EXERCISE.
In the entries below, which lines run from the one containing "Click the chevron arrow in the 设置标签 dropdown" to the one containing "774x413 pixels."? Copy exactly those lines, ends included, and no others.

Top of SUPPLIED DATA

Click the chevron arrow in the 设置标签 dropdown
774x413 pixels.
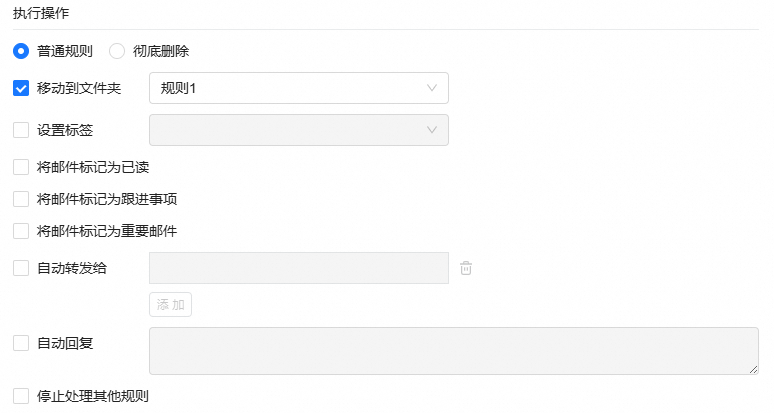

Bottom of SUPPLIED DATA
Top of SUPPLIED DATA

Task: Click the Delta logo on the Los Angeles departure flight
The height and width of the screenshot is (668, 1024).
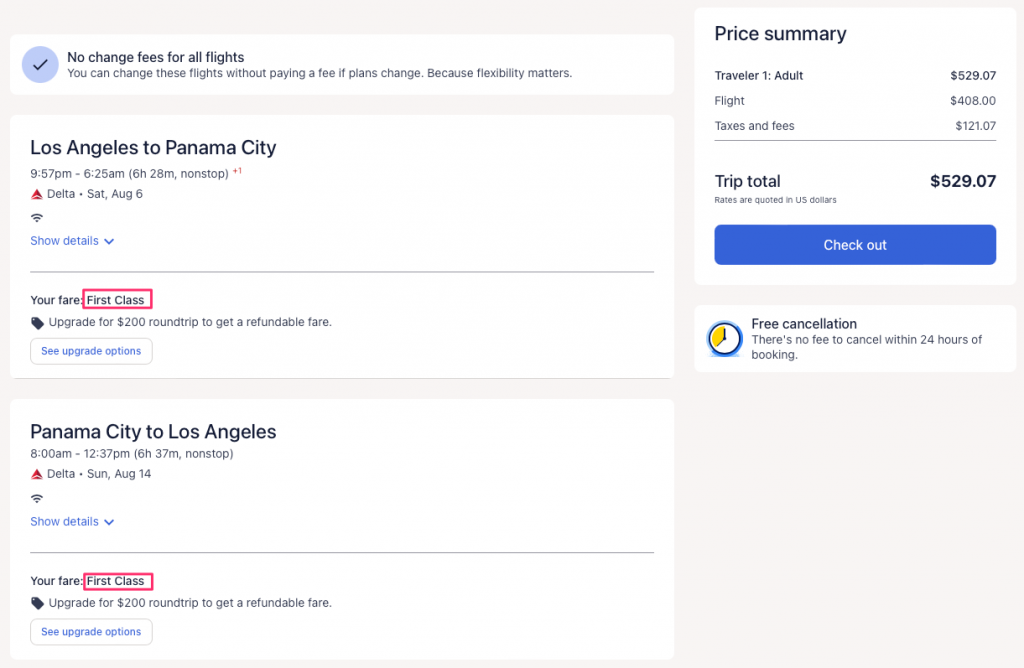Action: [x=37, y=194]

Bottom of SUPPLIED DATA

PROBLEM SOLUTION.
Click the chevron arrow in the 设置标签 dropdown
774x413 pixels.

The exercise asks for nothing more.